* Page excerpt *

With the improvement in oil and gas prices, it’s no surprise that energy stocks returned to outperforming the market in the third quarter. However, with less than 15% of our energy coverage undervalued, investors are clearly underwriting a higher-for-longer oil price scenario and have already assumed poor gas market conditions in 2023 and 2024 will reverse over the long run.

Stronger Oil and Gas Prices Prompted a Surge In Energy Stocks

Stronger Oil and Gas Prices Prompted a Surge In Energy Stocks
Source: Morningstar. Data as of Sept. 25, 2023.

Natural gas prices in the U.S. (Henry Hub), Asia (JKM), and Europe (TTM) improved significantly from the prior quarter, with respective increases of 35%, 45%, and 28%. We see this primarily as a risk-on trade, as investors are more concerned about the potential for Australian liquefied natural gas strikes, disruptions to U.S. LNG supply, and the prospects for a colder-than-normal winter than they are with sizable gas consumption declines in the European Union. A very warm U.S. summer helped U.S. gas inventories, given the increase in power demand.

The Energy Space Looks Fairly Valued Across All Subsectors

The Energy Space Looks Fairly Valued Across All Subsectors
Source: Morningstar. Data as of Sept. 25, 2023.

* Given information *
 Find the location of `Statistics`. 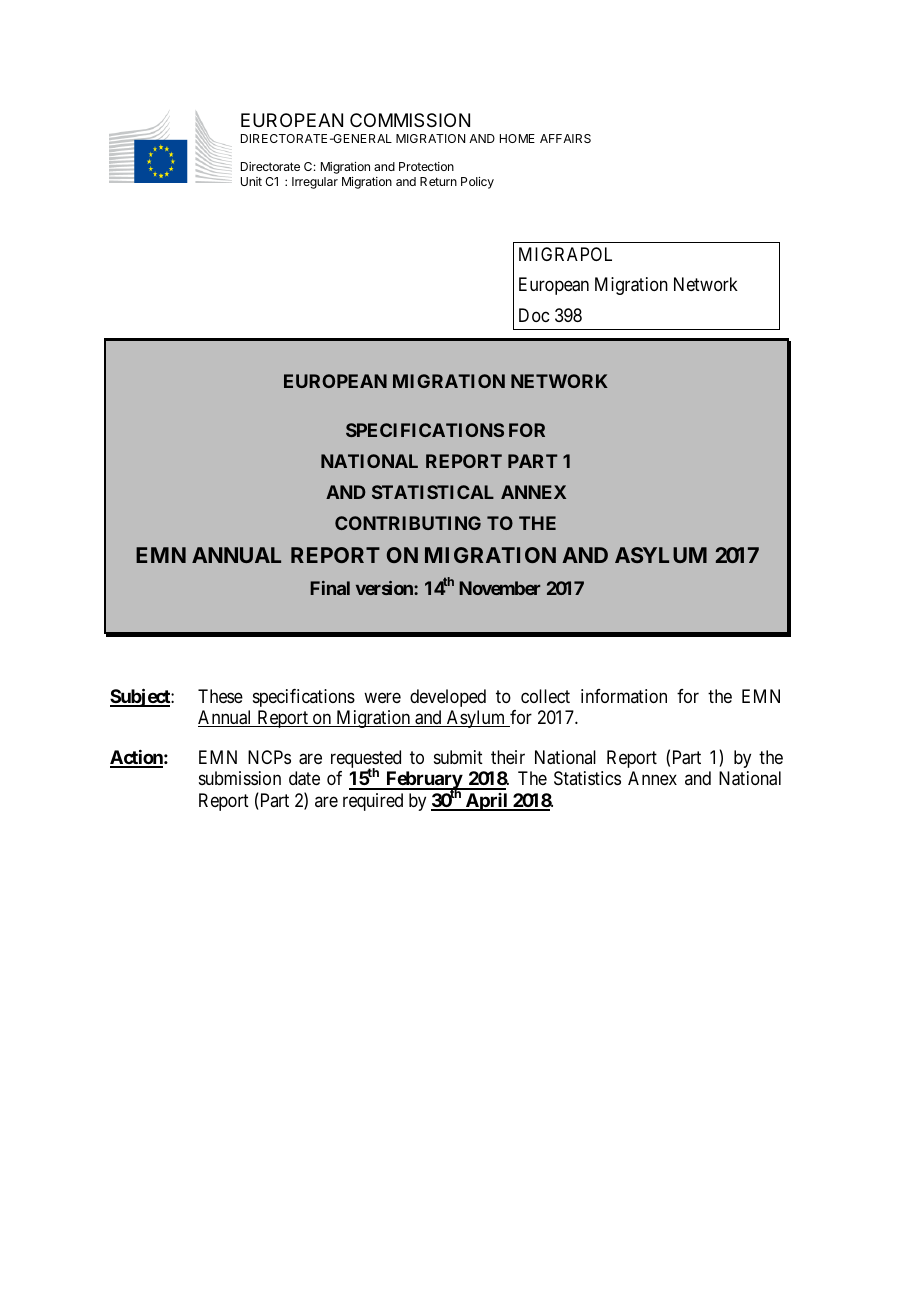

Statistics is located at coordinates (587, 778).
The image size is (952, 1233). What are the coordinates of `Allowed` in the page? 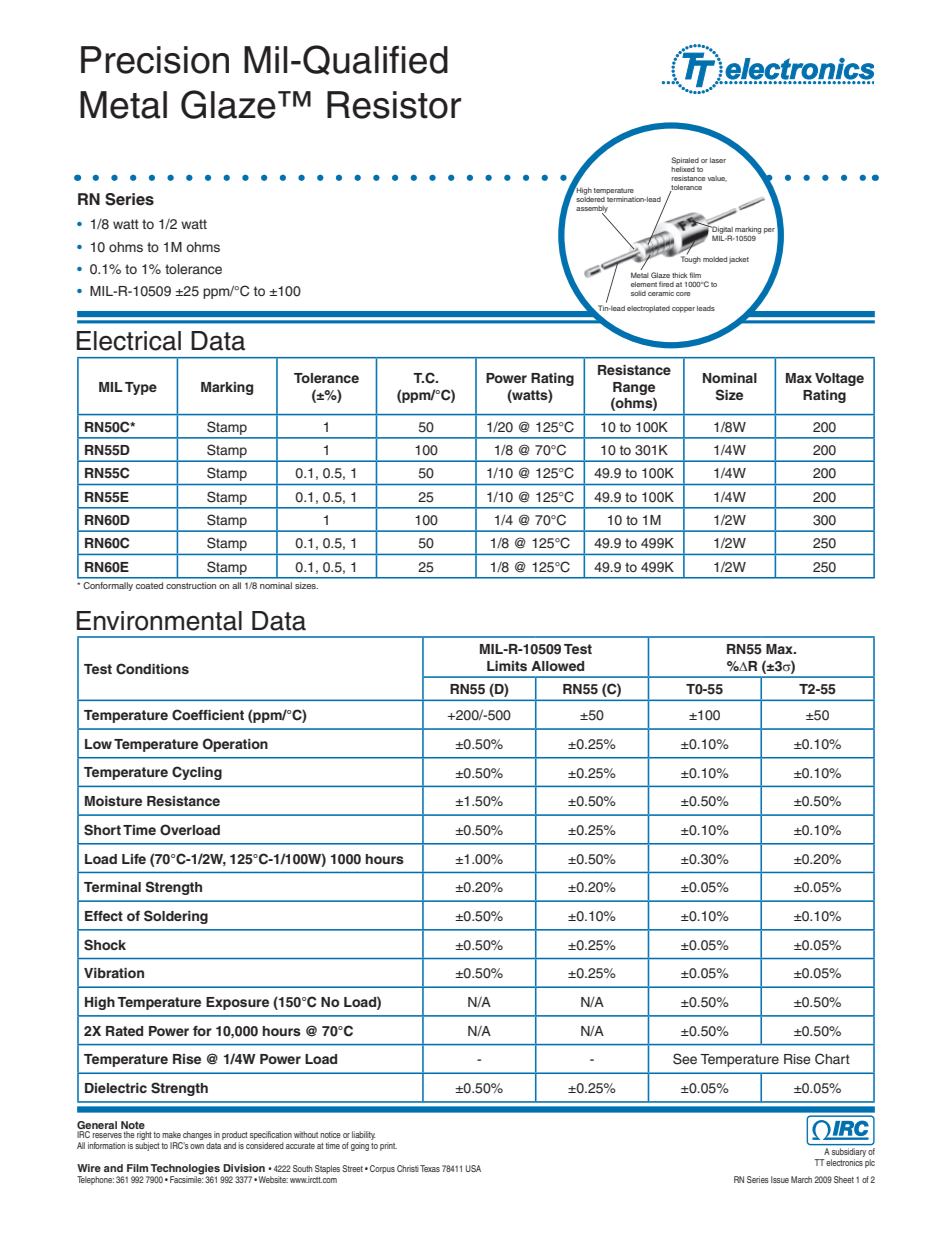 It's located at (557, 666).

* Problems and tasks *
a – From the energy stocks excerpt, extract the passage from "Natural gas prices" up to and including "in power demand.".
b – List each natural gas price benchmark that the energy stocks excerpt names, along with the region it covers.

* Solutions by task *
a –
Natural gas prices in the U.S. (Henry Hub), Asia (JKM), and Europe (TTM) improved significantly from the prior quarter, with respective increases of 35%, 45%, and 28%. We see this primarily as a risk-on trade, as investors are more concerned about the potential for Australian liquefied natural gas strikes, disruptions to U.S. LNG supply, and the prospects for a colder-than-normal winter than they are with sizable gas consumption declines in the European Union. A very warm U.S. summer helped U.S. gas inventories, given the increase in power demand.

b –
Henry Hub (U.S.)
JKM (Asia)
TTM (Europe)